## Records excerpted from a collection
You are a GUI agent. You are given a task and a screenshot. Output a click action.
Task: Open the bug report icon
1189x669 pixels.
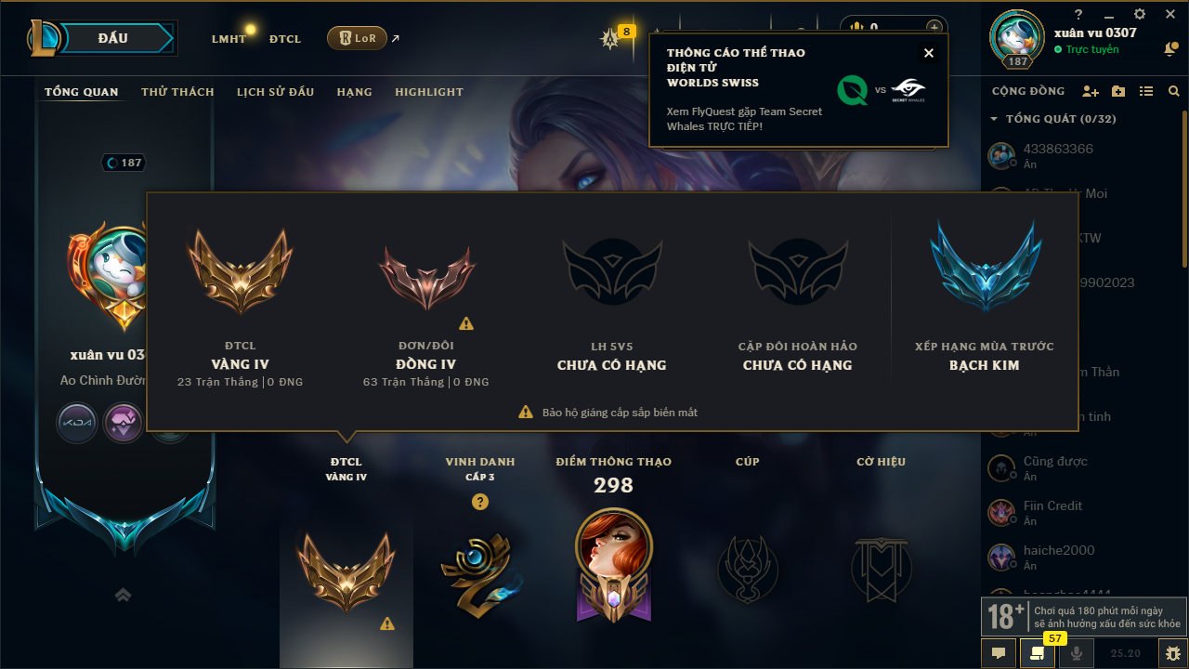1170,653
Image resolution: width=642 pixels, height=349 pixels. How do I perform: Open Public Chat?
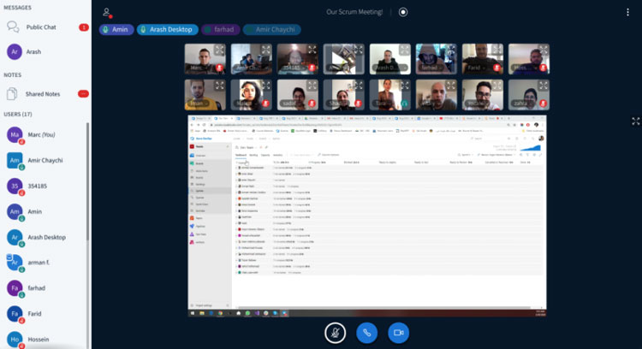41,27
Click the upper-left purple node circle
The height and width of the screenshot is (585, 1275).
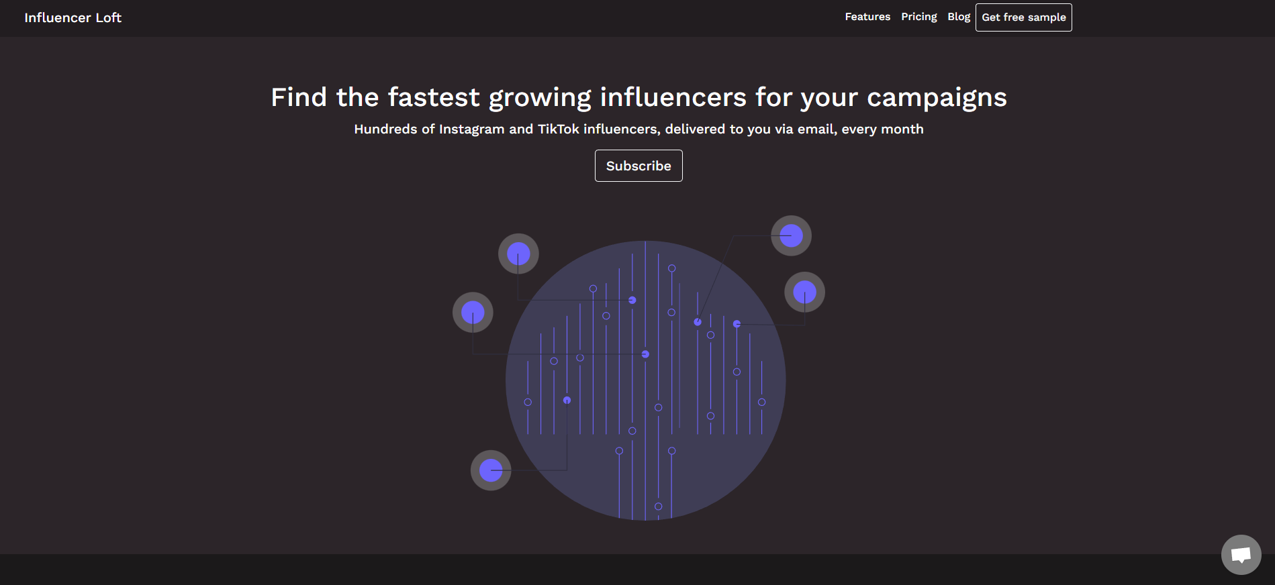point(518,254)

## TASK OBJECTIVE
What is needed is an exact repetition of every line from the line with "Task: Open the bug report icon" to the end of the data above, both ends included, with no pictures.

## SOLUTION TO THIS TASK
Task: Open the bug report icon
1189x669 pixels.
1170,653
Image resolution: width=642 pixels, height=349 pixels. How do I perform: Open Public Chat?
41,27
Click the upper-left purple node circle
The height and width of the screenshot is (585, 1275).
point(518,254)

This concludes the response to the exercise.